Les sondages confirment en effet les résultats du scrutin du 17 mars 2015, qui a débouché sur la constitution du gouvernement le plus à droite de l’histoire d’Israël. Dans toutes les enquêtes, une majorité refuse la création d’un État palestinien, soutient l’annexion de la Cisjordanie et souhaite le « transfert » des Palestiniens, y compris — du jamais-vu — ceux d’Israël.
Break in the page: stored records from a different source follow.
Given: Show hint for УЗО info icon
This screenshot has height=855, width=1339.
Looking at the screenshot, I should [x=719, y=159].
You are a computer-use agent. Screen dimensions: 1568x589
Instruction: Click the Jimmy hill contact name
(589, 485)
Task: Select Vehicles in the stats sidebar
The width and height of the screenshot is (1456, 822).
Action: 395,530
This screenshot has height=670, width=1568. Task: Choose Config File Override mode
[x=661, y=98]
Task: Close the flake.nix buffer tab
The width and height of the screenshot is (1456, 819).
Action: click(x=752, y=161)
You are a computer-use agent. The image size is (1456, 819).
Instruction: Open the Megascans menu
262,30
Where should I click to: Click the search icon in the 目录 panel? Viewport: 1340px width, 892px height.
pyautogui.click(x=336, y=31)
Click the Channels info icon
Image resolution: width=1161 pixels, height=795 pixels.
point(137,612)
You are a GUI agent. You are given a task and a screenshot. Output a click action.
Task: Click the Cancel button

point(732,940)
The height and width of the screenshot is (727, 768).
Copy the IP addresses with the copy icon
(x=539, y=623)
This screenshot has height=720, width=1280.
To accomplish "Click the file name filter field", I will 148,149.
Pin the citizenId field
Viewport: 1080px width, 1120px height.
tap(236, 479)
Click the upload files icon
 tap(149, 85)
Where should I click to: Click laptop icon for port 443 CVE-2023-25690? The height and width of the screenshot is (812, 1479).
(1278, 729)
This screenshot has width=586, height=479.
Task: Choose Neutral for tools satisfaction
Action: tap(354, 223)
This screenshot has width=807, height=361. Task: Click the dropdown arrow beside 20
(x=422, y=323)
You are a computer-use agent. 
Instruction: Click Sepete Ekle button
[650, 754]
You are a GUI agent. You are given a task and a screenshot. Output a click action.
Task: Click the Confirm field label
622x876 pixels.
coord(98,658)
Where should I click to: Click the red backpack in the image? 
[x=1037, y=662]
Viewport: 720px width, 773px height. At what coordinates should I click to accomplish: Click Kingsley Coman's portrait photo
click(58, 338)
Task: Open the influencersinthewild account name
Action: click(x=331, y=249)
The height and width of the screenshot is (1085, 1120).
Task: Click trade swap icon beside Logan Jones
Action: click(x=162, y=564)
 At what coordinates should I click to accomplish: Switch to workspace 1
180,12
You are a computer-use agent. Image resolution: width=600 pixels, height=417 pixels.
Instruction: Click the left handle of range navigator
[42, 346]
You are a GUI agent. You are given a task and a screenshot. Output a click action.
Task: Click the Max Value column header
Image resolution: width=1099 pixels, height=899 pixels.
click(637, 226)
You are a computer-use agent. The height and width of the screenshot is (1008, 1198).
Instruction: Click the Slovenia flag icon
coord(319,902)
En outre, six Juifs israéliens sur dix pensent que Dieu a donné la terre d’Israël aux Juifs.
L’évolution interne d’Israël démontre en effet, s’il en était encore besoin, que seule une forte pression internationale, assortie de mesures coercitives, économiques et juridiques, pourrait ramener ses dirigeants à la raison. Conscient de l’enjeu, le premier ministre israélien a d’ailleurs qualifié en 2015 la campagne Boycott Désinvestissement Sanctions (BDS) de « menace stratégique ».
Sous la conduite de MM. François Hollande et Manuel Valls, les autorités françaises ont, à l’inverse, obtenu des poursuites judiciaires et de lourdes amendes contre les activistes de la campagne BDS. Les actions de ces derniers ont été absurdement présentées comme une « incitation à la haine raciale », alors qu’ils militent pour la fin de la colonisation et l’égalité des droits. Un objectif qu’ils partagent avec… les Nations unies.

Pieronnelle

avatar 06/02/2017 @ 15:10:49
Merci Bolcho. Je voudrais te demander un service, car dans le journal il y a un article "les remèdes toxiques a la crise financière" très intéressant mais qui m'a paru complexe ; aussi je me permets d'abuser :-) en te demandant, si tu le veux bien sûr, en faire une synthèse car j'ai senti que nous allions vers quelque chose de grave ,mais bien difficile à démontrer clairement...Merci dans tous les cas!